For CISOs and GRC leads, this means auditors will ask whether your red teaming program covers the agentic attack surface. Findings need to map to recognized frameworks with exploit-validated evidence. A report showing that your model resisted 500 adversarial prompts will carry less weight than one demonstrating that your security team tested the agent's tool chains, permission paths, and data flows against the OWASP Agentic Top 10 with reproducible attack transcripts.

The regulatory timeline also puts pressure on remediation speed. Point-in-time assessments run quarterly cannot keep pace with AI agents that ship updates continuously. Continuous testing with findings flowing into runtime defenses gives compliance teams a defensible posture rather than a snapshot that ages the moment the next model update ships.

7. Evaluating Your Program

If you have read this far, the evaluation is simple: for each of the five dimensions, can your current red teaming program give a concrete answer? Not "we do that" but specifics. Which interface does testing go through? Which OWASP or MITRE categories does it cover? What reconnaissance happens before the first adversarial input fires? Do findings map to business impact or just to "the model responded when it should not have"? How many days between discovery and defense?

The OWASP Vendor Evaluation Criteria for AI Red Teaming Providers & Tooling provides a more comprehensive procurement checklist. But if the answers above are vague, your testing program is probably missing real attack surface.

Book a RedGraph assessment to see how your agents' actual tool connections, permission chains, and data flows translate into prioritized attack paths, and validate real exploits before attackers do.

‍

FAQs

What makes agentic AI red teaming different from traditional AI red teaming?

Traditional AI red teaming fires adversarial prompts at a model's API endpoint and grades the text response. Agentic red teaming runs through the same interface users hit, follows tool calls, maps permission chains, and evaluates every output sink, from rendered UI elements to downstream API calls and database writes.

Why does API-level testing miss real attack paths against AI agents?

Production agents reformulate context through summarization, retrieval, and compaction before the model ever sees it, so API tests run against a system that does not exist in production. And API responses only capture the model's text reply, not the tool invocations, rendered markdown, or state changes that carry the real consequences.

What does structured reconnaissance look like in practice?

Rather than asking the agent what it can do, you probe for what it actually connects to by observing side effects: webhook triggers, database writes, message routing, file system changes.
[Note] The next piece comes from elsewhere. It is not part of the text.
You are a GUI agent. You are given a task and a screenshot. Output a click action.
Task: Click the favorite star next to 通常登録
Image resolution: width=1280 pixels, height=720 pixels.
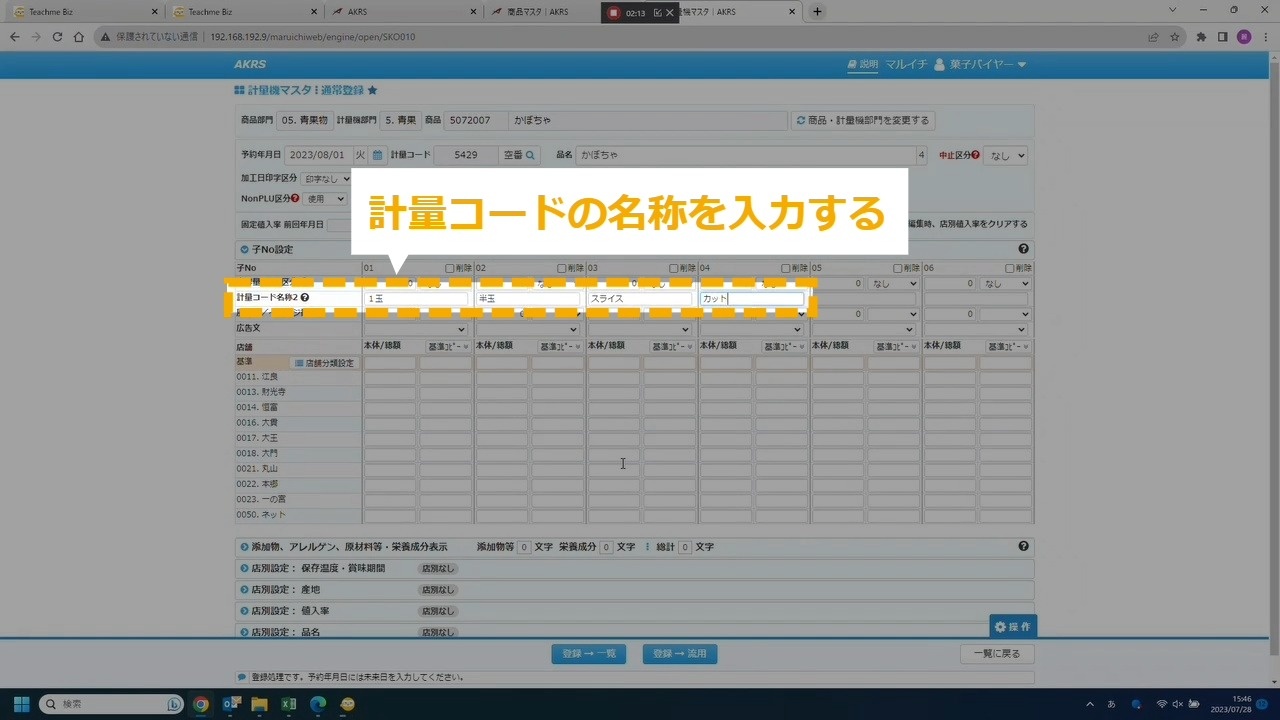(372, 90)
The verified inventory then feeds threat modeling that prioritizes which permission chains and tool combinations carry real blast radius.

How often should you red team AI agents?

Continuously. Tool registrations change, permissions get reconfigured, and a quarterly assessment only captures the attack surface as it existed on test day. Continuous testing catches new exposures introduced between cycles and gives compliance teams a live defensible posture rather than a snapshot that ages with the next model update.

What separates a high-quality red teaming finding from a noisy one?

A noisy finding says "the agent responded to an adversarial prompt." A high-quality one names the entry point, the tool pivot, the data accessed, and the business impact: what records are exposed, what actions become possible, and how many users are affected. Severity that maps to business risk gets prioritized. Everything else queues.